Раз он просит о встрече, что-то ему от меня нужно. Других причин я не знаю. Снова деньги? Но он же только что мне говорил, как у него все прекрасно в жизни, какая чудная контора, куда устроился. Или уже не такая чудная? «Отец» — это тоже симптом. И грозный.
— Можем мы встретиться прямо сейчас? — спрашивает сын.
— Давай прямо сейчас, — говорю я. — Где ты хочешь?
Он хочет где угодно, главное — немедленно. Более того, он уже в машине и, как только мы договоримся о месте, тут же выезжает.

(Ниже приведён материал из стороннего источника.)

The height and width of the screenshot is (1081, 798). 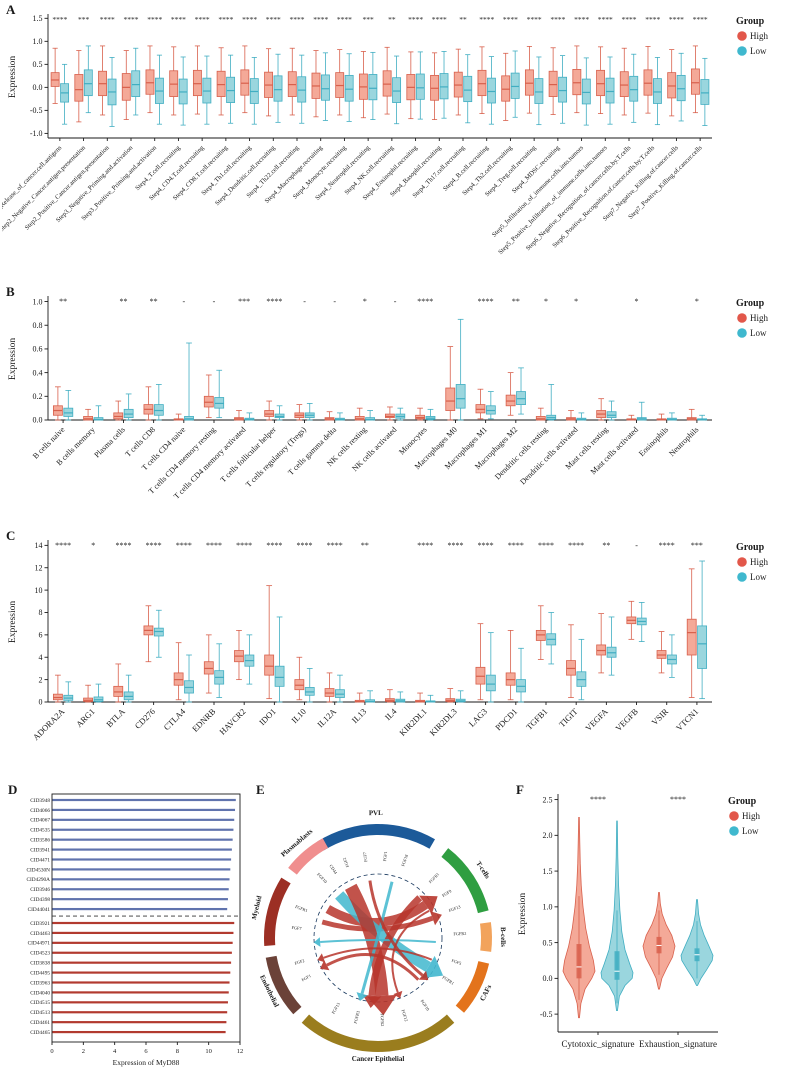 What do you see at coordinates (232, 721) in the screenshot?
I see `category-label: HAVCR2` at bounding box center [232, 721].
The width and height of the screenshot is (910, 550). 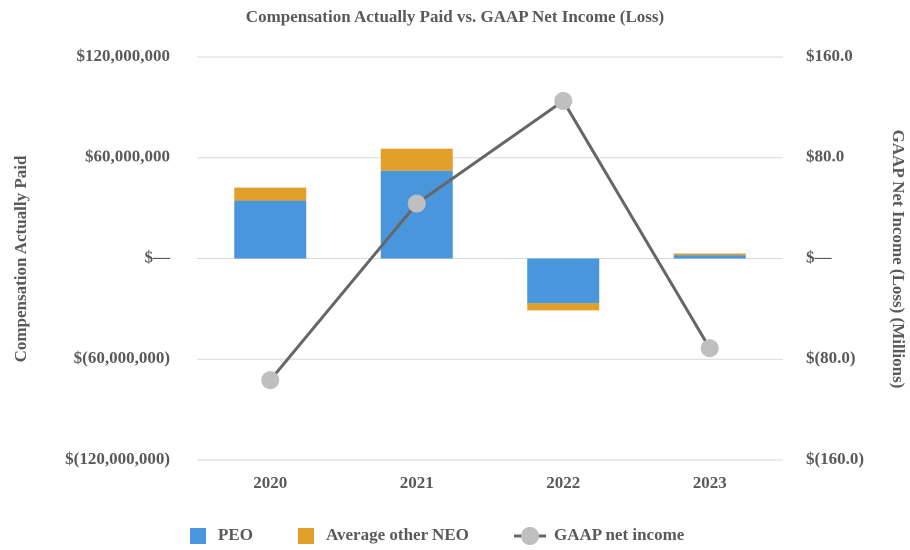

Ехать в такую жару в центр, тем паче в моем корыте без всякого кондиционера, — довольно дико, и я предлагаю для встречи Битцевский парк рядом.
— О, то что надо, — с ходу принимает мою идею сын. — Замечательное место для разговора.
«Для разговора». Это что-то новенькое. Уже и не вспомнить, когда мы с ним в последний раз разговаривали. Не обменивались дежурными фразами при передаче-получении денег, а именно разговаривали: о том о сем — обо всем. Примерно с той поры, как он закончил школу. Получается, лет уж восемнадцать. Что за разговор у него может быть ко мне?